MSU alters OB functions Mineralization MSU present in the culture medium of human OBs affects parameters implicated in bone mineralization, kinase inhibitor Tubacin such as alkaline phosphatase activity and osteocalcin content. To assess the mineralization function of OBs in the presence of MSU or vehicle in vitro, OB cultures were stained with alizarin red S, a marker of matrix calcium that allows a quantitative evaluation of mineralization. OBs incubated with MSU showed a reduced ARS staining of the newly Inhibitors,Modulators,Libraries calcified matrix. The quantities of ARS in cultures of MSU Inhibitors,Modulators,Libraries activated OBs were dose dependently de creased by 1. 6 and 2. 1 fold compared with those ob served in vehicle treated OBs. Moreover, the addition of MSU suppressed in a time dependent manner the expression of the mRNA of procollagen 1, a typical bone matrix constituent, with a sixfold decrease at 48 hours in the presence of 1 mg MSU.
These data indicate that MSU affects the formation of certain matrix Inhibitors,Modulators,Libraries components and in fine bone matrix mineralization. MMP activity Bone matrix degradation depends, among other factors, on enzymes such as matrix metalloproteinases that are known to be Inhibitors,Modulators,Libraries implicated in pathophysiological processes. Although bone matrix degradation is re lated mainly to osteoclasts, OBs can also be involved in bone resorption through their production of several MMPs. The activity of generic MMPs, as evaluated in supernatants of OBs cultured with MSU, was increased by 120% over that of unstimulated cells. These results indicate that MSU stimulated OBs may be directly implicated in matrix degradation of bone with MSU deposits.
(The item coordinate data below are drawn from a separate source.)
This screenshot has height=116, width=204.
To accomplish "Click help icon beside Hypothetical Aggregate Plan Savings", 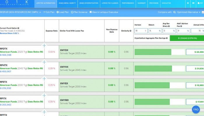I will 166,38.
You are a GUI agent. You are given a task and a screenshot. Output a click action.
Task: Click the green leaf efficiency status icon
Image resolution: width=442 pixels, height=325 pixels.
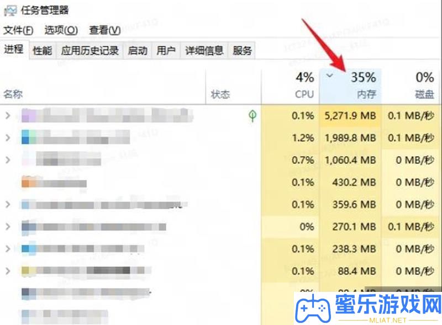(252, 116)
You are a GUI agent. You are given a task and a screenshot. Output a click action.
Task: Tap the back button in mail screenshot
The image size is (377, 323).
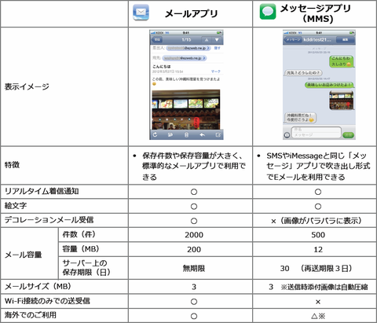pyautogui.click(x=157, y=40)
Phagocytosis of MSU by OBs is tightly regulated Inhibitors,Modulators,Libraries Signaling pathways affected by MSU These data document profound effects of MSU on the behavior of OBs. These data indicate that the pathways regulating OB functions are likely to be affected by the presence of MSU. By using a protein kinase array that detects specific phosphorylation of 46 kinase phos phorylation sites, certain effector signaling proteins were investigated in MSU stimulated OBs. cytoskeletons. Therefore, the effects of cytochalasin D, an inhibitor of actin polymerization, and colchicine, an inhibitor of microtubule polymerization, were examined on MSU internalization by OBs. Cytochalasin D pretreatment abrogated the formation of vacuoles as sociated with MSU phagocytosis. In contrast, colchicine did not inhibit the appearance of vacuoles containing MSU.
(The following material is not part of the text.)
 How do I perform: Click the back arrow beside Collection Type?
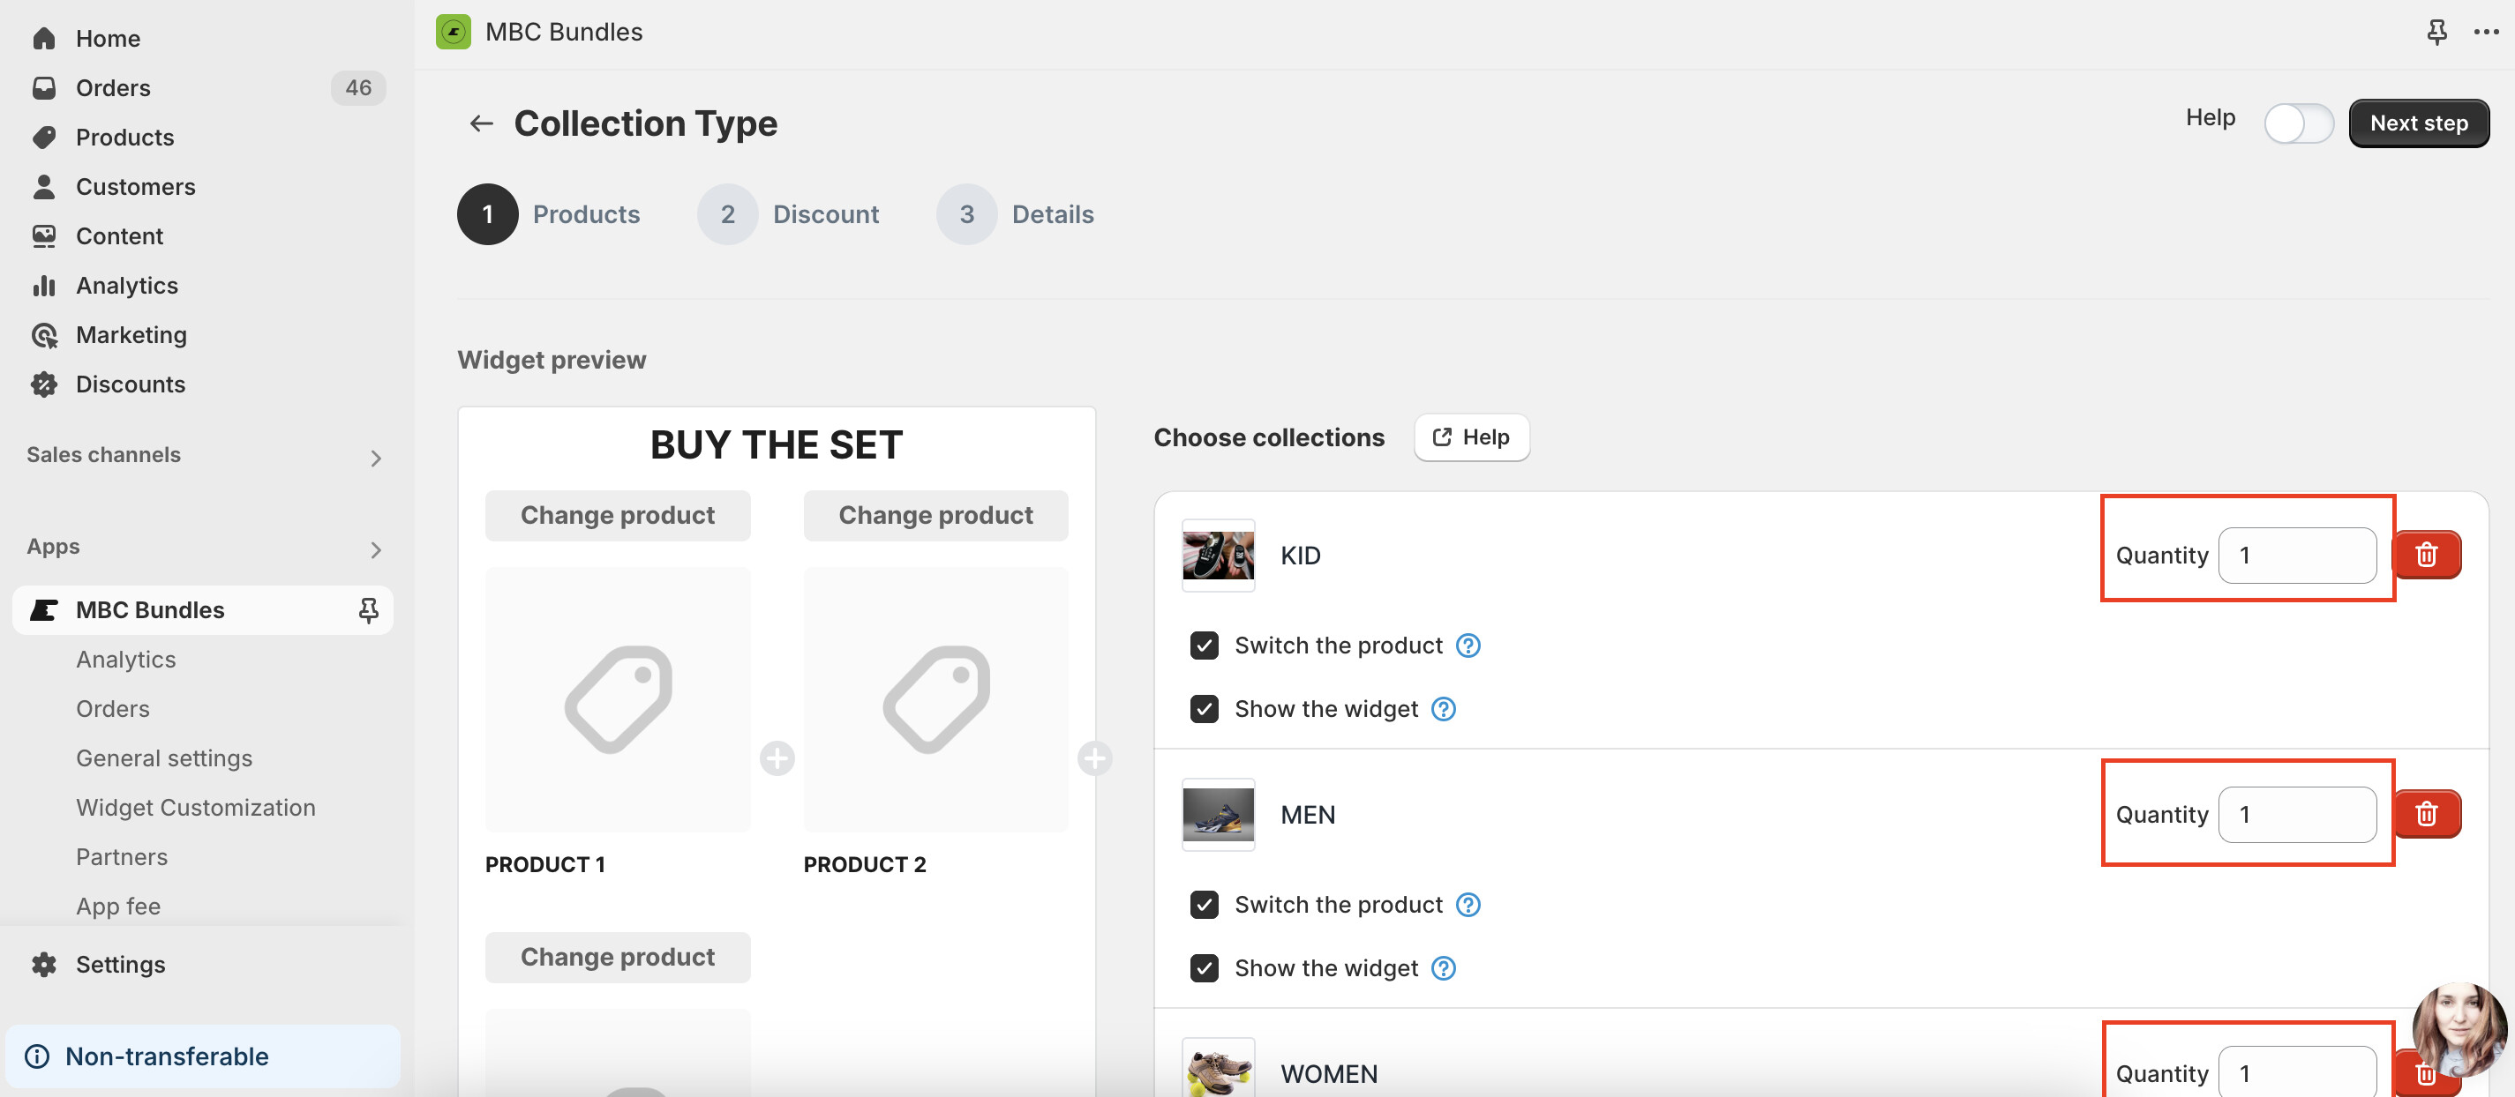[x=481, y=124]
Mechanisms underlying phagocytosis also impli cate several intracellular things signaling pathways that lead to cytoskeleton reorganization and ingestion of particles. From that point of view, pharmacological inhibitors can help decipher signaling pathways associated with MSU phagocytosis by OBs. The phosphoinositide 3 kinases that control cytoskeleton dynamics, signal trans duction, and membrane trafficking were targeted by two pan PI3K inhibitors, wortmannin and LY294002.